Thursday, January 13, 2011

Romancing The Golem: The Blood Libel and Sarah Palin

Finally, one comment that may forever define a career of the most intense cluelessness:

"But, especially within hours of a tragedy unfolding, journalists and pundits should not manufacture a blood libel that serves only to incite the very hatred and violence they purport to condemn. That is reprehensible," she said.

WTF?? I suppose she had to cover up her ridiculous "surveyor's symbols" explanation for using cross-hair gunsite graphics against people she wanted us to "take out."


It takes courage to admit that you're wrong about something. I think we all agree on that. We all think that guarded, half-apologies or distracting, sugar-coated sentiments are just as spineless. And defending spineless sentiments with totally inappropriate  terminology is obscenely insulting, unless, of course we take into account that the person perpetrating such an insult did so without having a clue as to what the term meant in the first place. 

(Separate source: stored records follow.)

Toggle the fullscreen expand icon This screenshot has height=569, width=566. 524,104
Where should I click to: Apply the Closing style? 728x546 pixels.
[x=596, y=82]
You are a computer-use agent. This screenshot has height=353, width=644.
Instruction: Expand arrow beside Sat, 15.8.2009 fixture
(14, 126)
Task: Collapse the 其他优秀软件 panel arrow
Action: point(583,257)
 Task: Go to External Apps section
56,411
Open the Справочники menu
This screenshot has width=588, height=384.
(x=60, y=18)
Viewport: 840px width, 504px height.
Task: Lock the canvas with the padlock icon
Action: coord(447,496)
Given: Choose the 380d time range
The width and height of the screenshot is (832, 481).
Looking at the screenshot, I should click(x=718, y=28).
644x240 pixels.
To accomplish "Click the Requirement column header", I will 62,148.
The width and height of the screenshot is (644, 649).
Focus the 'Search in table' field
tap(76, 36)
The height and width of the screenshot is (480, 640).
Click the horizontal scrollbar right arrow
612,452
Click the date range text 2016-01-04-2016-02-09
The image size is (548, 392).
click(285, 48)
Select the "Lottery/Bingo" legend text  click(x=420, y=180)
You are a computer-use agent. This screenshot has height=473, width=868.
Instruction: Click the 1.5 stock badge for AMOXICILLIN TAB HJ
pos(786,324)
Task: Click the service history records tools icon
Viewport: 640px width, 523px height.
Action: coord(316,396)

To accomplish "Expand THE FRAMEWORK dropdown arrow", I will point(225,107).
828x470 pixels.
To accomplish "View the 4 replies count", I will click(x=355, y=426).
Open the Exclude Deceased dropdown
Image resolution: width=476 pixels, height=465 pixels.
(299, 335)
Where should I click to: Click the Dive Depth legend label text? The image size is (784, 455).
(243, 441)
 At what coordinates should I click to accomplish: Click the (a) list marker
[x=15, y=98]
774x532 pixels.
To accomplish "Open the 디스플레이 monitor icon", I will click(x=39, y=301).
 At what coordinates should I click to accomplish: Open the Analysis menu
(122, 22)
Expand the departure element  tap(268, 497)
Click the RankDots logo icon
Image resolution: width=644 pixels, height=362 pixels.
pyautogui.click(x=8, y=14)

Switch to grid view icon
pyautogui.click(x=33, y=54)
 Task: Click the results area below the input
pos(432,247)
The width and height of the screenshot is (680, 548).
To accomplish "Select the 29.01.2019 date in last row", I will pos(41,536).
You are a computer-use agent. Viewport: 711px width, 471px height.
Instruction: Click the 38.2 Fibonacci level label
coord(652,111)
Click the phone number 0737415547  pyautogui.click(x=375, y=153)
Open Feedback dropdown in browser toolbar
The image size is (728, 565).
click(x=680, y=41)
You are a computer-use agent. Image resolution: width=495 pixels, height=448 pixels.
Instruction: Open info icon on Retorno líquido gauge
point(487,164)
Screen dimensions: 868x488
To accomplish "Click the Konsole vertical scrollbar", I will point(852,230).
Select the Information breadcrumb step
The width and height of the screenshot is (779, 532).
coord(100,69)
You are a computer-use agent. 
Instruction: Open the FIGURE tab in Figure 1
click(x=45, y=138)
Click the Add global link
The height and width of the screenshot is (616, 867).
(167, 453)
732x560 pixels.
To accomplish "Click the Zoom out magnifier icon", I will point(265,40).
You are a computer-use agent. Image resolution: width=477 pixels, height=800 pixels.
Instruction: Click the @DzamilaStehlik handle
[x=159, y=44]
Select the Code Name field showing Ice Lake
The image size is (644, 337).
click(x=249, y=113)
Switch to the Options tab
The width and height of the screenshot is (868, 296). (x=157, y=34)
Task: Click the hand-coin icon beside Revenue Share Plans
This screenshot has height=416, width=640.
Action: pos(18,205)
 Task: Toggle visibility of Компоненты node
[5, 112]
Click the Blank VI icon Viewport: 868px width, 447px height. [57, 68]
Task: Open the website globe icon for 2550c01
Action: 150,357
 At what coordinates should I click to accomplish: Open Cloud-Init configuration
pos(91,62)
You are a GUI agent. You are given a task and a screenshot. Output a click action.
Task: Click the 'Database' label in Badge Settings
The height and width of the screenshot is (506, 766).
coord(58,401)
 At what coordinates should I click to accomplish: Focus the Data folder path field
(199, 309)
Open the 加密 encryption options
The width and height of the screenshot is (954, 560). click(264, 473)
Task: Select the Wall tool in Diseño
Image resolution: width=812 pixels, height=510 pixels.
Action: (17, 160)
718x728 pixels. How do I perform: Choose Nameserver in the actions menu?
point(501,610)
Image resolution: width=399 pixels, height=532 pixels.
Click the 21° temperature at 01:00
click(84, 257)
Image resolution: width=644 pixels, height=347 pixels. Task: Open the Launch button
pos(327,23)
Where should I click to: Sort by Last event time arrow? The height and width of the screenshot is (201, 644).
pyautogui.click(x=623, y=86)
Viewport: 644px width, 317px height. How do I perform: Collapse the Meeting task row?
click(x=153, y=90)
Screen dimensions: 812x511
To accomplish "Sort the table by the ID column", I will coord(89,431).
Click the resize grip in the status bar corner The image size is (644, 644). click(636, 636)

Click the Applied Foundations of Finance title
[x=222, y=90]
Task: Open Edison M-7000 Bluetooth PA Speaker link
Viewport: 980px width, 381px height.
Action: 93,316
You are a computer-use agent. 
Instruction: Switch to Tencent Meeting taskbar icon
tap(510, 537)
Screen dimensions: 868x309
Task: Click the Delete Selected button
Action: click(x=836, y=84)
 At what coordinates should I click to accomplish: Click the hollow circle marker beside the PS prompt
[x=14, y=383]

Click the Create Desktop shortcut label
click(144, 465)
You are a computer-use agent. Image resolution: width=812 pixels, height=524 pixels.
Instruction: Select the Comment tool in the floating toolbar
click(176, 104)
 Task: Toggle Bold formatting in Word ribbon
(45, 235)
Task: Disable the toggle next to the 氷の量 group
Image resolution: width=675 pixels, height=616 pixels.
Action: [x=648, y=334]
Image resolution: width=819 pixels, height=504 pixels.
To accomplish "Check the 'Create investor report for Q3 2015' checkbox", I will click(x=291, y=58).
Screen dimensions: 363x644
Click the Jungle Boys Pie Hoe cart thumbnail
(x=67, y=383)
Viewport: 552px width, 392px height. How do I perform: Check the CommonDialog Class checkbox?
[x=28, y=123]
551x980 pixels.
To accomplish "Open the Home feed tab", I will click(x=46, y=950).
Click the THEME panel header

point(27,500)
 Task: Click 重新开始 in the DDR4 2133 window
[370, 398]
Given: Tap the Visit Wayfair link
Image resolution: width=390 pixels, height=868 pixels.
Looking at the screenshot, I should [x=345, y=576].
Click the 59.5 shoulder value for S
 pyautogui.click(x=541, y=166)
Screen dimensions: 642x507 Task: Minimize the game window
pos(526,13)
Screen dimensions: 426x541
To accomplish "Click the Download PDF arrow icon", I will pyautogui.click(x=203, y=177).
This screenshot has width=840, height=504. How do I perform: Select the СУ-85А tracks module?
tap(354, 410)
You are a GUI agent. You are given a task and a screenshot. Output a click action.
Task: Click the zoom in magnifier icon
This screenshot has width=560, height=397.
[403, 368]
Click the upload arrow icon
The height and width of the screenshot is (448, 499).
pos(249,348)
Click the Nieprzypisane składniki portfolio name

"Blood Libel" certainly sounds like something a Palin would imagine on the spur-of-the-moment. It sounds serious ... credible ... intense. Indeed the term is each of those things and more: because it involved a myth full of such enormous hatred that people would rarely say it out loud, let alone ascribe it to anyone today. The "Blood Libel" was the myth of Jews killing gentile children for blood rituals in the Cabala [sp]. It was a myth that kept hatred at its height for hundreds of years. It was one of the reasons for Jewish ghettos. It kept superstition and stupidity alive. It was fulminated by noble and peasant and clergy. Queen Isabella believed it. Martin Luther believed it. And it gave rise to other myths and legends, most notably, the legend of the Golem. 

The Golem. The term is Hebrew for something not yet formed. It was the name for the clump of earth God used to make Adam. So the story goes that Rabbi Loewe of Prague (btw: a real rabbi who lived in the 16th century) formed a man out of mud with prayers from the Caballa and engraved four letters on his forehead: emet - truth. He told the enormous hulk that he would be used to guard the gates of the city's Josefov (Jewish Quarter - at that time, Jews were locked up at night in a section of the city). He was to be a guardian and protector - nothing more. During the day, the hulk of mud delighted in all the things of the earth. He saw such beauty in the simplest of things and he seemed to love life with a delicate passion. 

Then came the fateful night when rumors of the Blood Libel erupted as if from nowhere: was a child killed? Who did it? Must have been Jews! Thousands of Prague's more "noble" citizens marched in anger to the gates of the Josefov and threatened to annihilate everyone whithin its walls. The Golem rose up, up, up even bigger than he was before, frightening the crowd. Then he took the enormous crossbeam of the gates and smashed people left and right, killing many. The people flew in terror. Rabbi Loewe was horrified beyond belief.

The next day, the king of Bohemia summoned Rabbi Loewe and asked him to explain the meaning of the enormous creature. When Rabbi Loewe explained that it was created to protect the Jews from a bloodlust such as had happened the night before, the king told him "I understand. From now on, your people will have my protection. I swear nothing, no one will harm them. But you must destroy the Golem you have created." So Rabbi Loewe told a horrified Golem that he was to go back to being mud and that he was no longer needed. The Golem pleaded with the rabbi not to take his life away, but the rabbi erased one letter from the Golem's forehead: emet became met - death. And so the man turned back into a simple pile of mud. 

As all good legends have, this one has an addendum: that pile of mud is hidden somewhere in the recesses of Prague - perhaps in one of the thousands of old attics that exist. It is covered with pages from the Cabala. The Golem will rise when he is needed again.

Back To Cluelessness

Myths have depths of meaning that can go beyond mere experience: they can touch a person's heart and an entire nation's soul. But if the Divine Sarah (sorry, Ms. Bernhardt) had any inkling of what she had referred to when she said "Blood Libel" I somehow doubt she would have refrained from using it simply because of her total indifference to any meaning other than her own. 

Ironic, isn't it, that a person who so depends upon myths and character assassination ("death panels," "pals around with terrorists") should come up with such an extraordinarily heinous myth to defend herself. And with such extraordinary shallowness and flippancy! Yes, such fools are indeed dangerous, not only to the Gabrielle Giffords of the world, but to the rest of us. 

Sorry to cut this off, but I have to catch a plane - to Prague.